The September 12, 2006 order sustaining the petition as to father is reversed and the cause is remanded to the juvenile court with directions (1) to order DCFS to comply with the notice requirements of the ICWA and (2) to conduct such further proceedings as are necessary to establish full compliance with the notice requirements of the ICWA. If, after receiving proper notice under the ICWA, a Cherokee tribe determines C. is an Indian child within the meaning of the ICWA, the juvenile court shall proceed in conformity with all provisions of the ICWA. If, on the other hand, no response is received from a Cherokee tribe indicating C. is an Indian child, or responses received indicate C. is not an Indian child within the meaning of the ICWA, the September 12, 2006 order sustaining the petition as to father shall be reinstated.



NOT TO BE PUBLISHED IN THE OFFICIAL REPORTS



JOHNSON, J.



We concur:



PERLUSS, P. J.



WOODS, J.



Publication courtesy of California pro bono lawyer directory.



Analysis and review provided by Chula Vista Property line attorney.







[1] 25 United States Code section 1901 et seq.



[2] Further statutory references are to the Welfare and Institutions Code unless otherwise noted.



[3] DCFS attached to the status review report notices of the six-month review hearing it sent to some Cherokee tribes and the Bureau of Indian Affairs, using form JV-280. It also attached a July 13, 2006 letter it received from one of the Cherokee tribes indicating the children were not eligible for enrollment in that tribe.



[4] Section 366.21, subdivision (e).



[5] Father attached to his motion a certificate from Warm Springs Rehabilitation Center indicating he had successfully completed an alcohol dependency program on October 2, 2004.



[6] Father moved into his fiances mothers home in February 2006. He and his fiance got their own place together in late April 2006.



[7] DCFS attached to the interim review report a July 27, 2006 letter from a Cherokee tribe indicating C. was not eligible to register as a member of the tribe.



[8] Section 342 provides, in pertinent part: In any case in which a minor has been found to be a person described by Section 300 and the petitioner alleges new facts or circumstances, other than those under which the original petition was sustained, sufficient to state that the minor is a person described in Section 300, the petitioner shall file a subsequent petition.



[9] As father acknowledges, we review the juvenile courts jurisdictional findings under the substantial evidence standard of review. (In re Rubisela E. (2000) 85 Cal.App.4th 177, 194-195.)



[10] Section 361.2, subdivision (a).



[11] As father acknowledges, we review the juvenile courts decision under the substantial evidence standard of review. (In re Basilio T. (1992) 4 Cal.App.4th 155, 169-170.)



[12] See In re Francisco W. (2006) 139 Cal.App.4th 695, 710.
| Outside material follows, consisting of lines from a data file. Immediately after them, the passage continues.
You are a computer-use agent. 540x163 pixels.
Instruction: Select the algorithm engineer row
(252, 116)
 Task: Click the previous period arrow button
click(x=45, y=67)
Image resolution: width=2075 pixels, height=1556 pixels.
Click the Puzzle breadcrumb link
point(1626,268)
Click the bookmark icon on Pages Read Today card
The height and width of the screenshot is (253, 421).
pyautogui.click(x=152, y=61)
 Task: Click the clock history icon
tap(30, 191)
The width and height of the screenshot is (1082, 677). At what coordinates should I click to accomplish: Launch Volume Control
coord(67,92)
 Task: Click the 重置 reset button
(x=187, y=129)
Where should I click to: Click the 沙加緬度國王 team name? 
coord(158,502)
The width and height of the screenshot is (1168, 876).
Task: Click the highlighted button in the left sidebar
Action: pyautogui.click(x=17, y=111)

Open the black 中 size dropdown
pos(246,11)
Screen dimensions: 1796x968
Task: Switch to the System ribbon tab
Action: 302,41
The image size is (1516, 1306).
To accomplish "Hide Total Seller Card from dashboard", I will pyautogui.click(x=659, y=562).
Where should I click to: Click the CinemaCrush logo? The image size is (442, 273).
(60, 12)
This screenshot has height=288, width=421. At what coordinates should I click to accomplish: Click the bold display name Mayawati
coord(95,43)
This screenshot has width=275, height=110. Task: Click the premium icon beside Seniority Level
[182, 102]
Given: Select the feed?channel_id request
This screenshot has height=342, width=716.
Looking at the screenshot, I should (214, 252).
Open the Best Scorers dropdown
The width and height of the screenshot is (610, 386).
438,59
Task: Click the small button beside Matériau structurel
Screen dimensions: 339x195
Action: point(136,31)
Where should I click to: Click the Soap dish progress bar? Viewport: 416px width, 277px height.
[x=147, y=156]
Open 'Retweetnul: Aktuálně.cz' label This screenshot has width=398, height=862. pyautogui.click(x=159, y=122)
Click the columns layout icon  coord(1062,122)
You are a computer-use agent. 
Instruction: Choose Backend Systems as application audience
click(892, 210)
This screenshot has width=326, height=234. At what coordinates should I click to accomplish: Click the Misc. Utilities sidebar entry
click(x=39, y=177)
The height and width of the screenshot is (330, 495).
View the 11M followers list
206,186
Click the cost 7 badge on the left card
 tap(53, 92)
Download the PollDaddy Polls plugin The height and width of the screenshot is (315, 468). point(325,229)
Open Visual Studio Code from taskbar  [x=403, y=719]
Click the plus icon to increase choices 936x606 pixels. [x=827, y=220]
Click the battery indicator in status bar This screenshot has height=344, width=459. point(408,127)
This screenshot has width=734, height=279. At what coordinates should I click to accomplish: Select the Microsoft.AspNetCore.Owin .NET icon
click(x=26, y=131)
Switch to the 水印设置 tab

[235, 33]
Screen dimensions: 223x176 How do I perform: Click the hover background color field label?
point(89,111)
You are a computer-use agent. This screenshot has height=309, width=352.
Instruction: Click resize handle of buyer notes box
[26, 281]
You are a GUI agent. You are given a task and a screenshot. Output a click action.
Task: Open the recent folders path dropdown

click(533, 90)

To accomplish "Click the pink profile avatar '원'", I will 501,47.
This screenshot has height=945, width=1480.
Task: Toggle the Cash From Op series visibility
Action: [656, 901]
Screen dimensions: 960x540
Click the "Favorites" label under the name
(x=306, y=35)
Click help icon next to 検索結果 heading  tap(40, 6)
Description Craig W. (father) appeals from the juvenile courts jurisdictional and dispositional orders, contending (1) there is insufficient evidence fathers history of substance abuse has caused or would cause any harm to his daughter, C.W., (2) there is insufficient evidence supporting the courts decision to remove C., (3) the court erred in concluding he was not the presumed father of C., (4) the court erred in concluding he was not entitled to reunification services, and (5) the court erred in failing to ensure the Department of Children and Family Services (DCFS) complied with the notice requirements of the Indian Child Welfare Act (ICWA).[1] For reasons set forth below, we reject fathers first and second contentions, find his third and fourth contentions to be moot based on subsequent proceedings in the juvenile court, and agree with his fifth contention. Based on a failure to comply with the ICWA, as conceded by DCFS, Court reverse and remand the matter to the juvenile court with directions.